Porém, tal pedido só foi formulado porque estava claro que a decretação da falência era uma medida que se impunha e, na sua iminência, a concordatária tentou, mais uma vez, procrastinar o feito e prejudicar seus credores, não havendo error in procedendo a ser reconhecido.

O magistrado a quo, efetivamente, analisou tal pedido, concluindo pela rescisão da concordata, mas não antes de abrir vistas aos interessados, que nesse mesmo sentido se manifestaram. E, como bem ponderou o ilustre Procurador de Justiça, Dr. Lauri Caetano da Silva, o juiz pode rescindi-la de ofício, independentemente da vontade dos credores, quando houver pedido do devedor-concordatário ou ficar provado que o beneficiário não atendeu aos requisitos do artigo 158, os impedimentos do artigo 140 ou falha na documentação que acompanha a inicial (fl. 582).

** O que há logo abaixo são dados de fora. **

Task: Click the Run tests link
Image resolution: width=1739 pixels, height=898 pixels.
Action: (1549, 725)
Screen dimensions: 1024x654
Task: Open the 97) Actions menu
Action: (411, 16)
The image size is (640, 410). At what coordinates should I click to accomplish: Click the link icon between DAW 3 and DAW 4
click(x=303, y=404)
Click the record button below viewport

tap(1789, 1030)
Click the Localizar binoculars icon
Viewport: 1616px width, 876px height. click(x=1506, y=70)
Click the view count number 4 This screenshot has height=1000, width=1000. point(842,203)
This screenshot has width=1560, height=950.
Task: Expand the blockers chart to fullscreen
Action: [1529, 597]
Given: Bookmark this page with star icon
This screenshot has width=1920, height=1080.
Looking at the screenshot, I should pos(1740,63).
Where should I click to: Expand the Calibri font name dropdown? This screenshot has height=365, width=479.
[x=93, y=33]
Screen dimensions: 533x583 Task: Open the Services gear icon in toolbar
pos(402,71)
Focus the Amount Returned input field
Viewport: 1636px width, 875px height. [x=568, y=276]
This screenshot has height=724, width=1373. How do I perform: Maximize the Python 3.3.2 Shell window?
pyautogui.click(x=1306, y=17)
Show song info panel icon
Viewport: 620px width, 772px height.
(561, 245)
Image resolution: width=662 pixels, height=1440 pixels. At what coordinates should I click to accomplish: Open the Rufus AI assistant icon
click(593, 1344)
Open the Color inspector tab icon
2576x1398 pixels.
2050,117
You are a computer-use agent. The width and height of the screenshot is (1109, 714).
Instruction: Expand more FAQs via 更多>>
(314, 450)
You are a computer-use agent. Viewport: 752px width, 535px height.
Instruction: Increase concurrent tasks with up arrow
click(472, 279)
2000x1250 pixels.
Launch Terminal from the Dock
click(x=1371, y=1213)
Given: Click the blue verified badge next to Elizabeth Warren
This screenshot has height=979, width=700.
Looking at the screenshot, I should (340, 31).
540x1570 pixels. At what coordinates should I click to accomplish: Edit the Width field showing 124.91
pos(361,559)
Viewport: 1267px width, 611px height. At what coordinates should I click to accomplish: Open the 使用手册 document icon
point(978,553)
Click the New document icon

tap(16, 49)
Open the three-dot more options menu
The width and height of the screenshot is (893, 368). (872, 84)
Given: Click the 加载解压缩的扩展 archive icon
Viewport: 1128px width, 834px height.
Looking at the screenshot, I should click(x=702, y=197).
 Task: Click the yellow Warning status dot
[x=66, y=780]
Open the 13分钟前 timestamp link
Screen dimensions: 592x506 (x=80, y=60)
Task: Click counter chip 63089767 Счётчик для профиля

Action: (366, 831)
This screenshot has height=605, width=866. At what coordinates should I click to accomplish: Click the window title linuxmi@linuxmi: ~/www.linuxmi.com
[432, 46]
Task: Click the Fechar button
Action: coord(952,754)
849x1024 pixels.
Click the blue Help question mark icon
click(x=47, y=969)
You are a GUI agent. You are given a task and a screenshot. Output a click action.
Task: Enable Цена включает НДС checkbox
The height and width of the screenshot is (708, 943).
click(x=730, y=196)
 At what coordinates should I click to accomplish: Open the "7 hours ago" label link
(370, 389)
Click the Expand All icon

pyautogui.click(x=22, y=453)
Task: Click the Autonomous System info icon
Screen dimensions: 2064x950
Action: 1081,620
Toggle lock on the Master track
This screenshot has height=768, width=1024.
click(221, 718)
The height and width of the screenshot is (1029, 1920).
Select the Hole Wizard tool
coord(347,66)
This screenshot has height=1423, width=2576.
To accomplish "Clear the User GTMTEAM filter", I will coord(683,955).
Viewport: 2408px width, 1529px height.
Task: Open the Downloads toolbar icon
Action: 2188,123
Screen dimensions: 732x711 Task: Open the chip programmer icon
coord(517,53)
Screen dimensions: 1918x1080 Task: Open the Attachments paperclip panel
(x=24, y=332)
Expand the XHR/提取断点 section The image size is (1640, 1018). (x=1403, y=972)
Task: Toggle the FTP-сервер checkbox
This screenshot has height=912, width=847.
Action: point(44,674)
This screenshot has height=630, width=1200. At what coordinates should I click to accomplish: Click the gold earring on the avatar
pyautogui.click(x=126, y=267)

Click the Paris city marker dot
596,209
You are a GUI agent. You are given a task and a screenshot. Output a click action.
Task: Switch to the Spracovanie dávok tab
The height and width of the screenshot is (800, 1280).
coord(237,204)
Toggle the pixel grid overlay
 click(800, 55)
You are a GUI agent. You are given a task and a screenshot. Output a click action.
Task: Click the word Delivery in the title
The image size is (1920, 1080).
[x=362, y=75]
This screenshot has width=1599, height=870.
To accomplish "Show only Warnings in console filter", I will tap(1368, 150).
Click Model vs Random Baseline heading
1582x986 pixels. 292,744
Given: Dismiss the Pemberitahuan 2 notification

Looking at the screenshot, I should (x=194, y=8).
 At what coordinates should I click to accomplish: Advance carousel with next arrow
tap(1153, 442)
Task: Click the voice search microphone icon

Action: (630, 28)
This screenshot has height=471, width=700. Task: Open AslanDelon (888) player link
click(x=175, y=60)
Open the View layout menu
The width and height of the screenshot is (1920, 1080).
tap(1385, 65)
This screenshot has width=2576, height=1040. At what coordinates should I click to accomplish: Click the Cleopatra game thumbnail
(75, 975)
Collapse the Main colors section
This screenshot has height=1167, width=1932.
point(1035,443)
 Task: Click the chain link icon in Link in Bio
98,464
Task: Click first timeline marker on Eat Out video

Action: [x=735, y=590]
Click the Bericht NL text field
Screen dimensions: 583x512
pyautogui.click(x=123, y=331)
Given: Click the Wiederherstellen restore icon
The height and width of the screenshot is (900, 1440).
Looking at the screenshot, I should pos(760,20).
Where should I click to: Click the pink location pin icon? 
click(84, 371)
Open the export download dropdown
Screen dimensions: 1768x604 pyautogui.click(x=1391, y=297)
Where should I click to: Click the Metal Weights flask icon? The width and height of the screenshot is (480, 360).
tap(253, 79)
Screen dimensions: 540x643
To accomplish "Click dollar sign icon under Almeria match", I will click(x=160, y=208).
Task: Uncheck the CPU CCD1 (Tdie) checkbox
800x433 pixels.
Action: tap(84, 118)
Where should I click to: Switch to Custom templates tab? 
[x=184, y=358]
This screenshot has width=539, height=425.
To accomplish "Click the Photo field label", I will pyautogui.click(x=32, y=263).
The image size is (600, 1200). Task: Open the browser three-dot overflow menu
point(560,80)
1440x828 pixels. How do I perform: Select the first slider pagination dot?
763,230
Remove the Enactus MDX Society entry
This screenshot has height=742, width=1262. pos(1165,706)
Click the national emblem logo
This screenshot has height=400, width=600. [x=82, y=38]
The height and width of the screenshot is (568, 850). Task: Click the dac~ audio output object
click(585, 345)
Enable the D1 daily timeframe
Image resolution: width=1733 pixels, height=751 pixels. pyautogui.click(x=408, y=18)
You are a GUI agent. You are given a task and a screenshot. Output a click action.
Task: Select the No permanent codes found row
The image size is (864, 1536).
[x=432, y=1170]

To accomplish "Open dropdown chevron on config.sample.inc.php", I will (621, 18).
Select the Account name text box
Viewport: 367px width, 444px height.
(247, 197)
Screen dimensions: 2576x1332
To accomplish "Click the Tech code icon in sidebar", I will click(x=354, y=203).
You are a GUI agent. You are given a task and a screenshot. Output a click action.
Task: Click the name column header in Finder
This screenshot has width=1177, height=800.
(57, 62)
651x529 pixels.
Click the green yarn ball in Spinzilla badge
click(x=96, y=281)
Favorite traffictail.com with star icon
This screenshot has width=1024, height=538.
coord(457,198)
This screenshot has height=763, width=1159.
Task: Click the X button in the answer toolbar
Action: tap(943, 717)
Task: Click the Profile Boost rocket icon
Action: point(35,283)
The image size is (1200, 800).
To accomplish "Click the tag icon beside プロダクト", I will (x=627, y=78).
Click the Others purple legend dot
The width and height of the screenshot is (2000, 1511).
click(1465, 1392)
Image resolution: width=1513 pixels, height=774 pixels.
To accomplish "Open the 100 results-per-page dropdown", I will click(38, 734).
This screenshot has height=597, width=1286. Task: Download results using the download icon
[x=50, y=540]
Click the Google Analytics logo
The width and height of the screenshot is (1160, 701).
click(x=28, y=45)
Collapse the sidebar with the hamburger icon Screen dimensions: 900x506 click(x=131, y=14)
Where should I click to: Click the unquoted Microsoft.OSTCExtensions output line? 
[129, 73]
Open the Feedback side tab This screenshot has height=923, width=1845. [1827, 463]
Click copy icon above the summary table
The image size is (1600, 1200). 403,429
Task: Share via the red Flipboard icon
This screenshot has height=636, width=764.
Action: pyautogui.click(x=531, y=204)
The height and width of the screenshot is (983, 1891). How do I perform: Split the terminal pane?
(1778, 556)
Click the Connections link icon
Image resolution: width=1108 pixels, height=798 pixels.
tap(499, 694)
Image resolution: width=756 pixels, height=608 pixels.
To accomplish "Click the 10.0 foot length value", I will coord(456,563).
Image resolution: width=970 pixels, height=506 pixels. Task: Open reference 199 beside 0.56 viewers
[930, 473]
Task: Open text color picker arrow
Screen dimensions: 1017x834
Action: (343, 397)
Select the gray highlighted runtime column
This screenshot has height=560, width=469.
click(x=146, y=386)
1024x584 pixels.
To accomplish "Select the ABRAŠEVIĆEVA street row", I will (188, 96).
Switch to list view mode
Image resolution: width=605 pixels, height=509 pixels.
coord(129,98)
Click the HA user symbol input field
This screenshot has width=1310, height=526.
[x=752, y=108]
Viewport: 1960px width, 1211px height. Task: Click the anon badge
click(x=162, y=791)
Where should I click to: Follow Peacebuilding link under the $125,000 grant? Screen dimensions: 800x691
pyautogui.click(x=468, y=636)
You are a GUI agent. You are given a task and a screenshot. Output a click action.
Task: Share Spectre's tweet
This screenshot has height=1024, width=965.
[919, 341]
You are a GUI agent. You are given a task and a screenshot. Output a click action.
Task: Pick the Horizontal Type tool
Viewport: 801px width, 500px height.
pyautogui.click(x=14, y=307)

A propósito, o saudoso Rubens Requião, em sua obra Curso de Direito Falimentar, 14ª edição, editora Saraiva, 1995, pág. 53, nos ensinou:

Duas espécies de rescisão resultam da lei: a concordata pode ser rescindida de pleno direito ou pelo não cumprimento de obrigações assumidas pelo concordatário. Na primeira hipótese, a rescisão decorre de certos fatos que a lei enumera, cuja simples evidência leva o juiz a, ex officio, decretar a falência; na segunda, a rescisão decorre da provocação do juiz pelo credor insatisfeito, que lhe apresenta os motivos da rescisão. Neste caso, será possível ao concordatário elidir o pedido, cumprindo a obrigação ou depositando o pagamento que faltou.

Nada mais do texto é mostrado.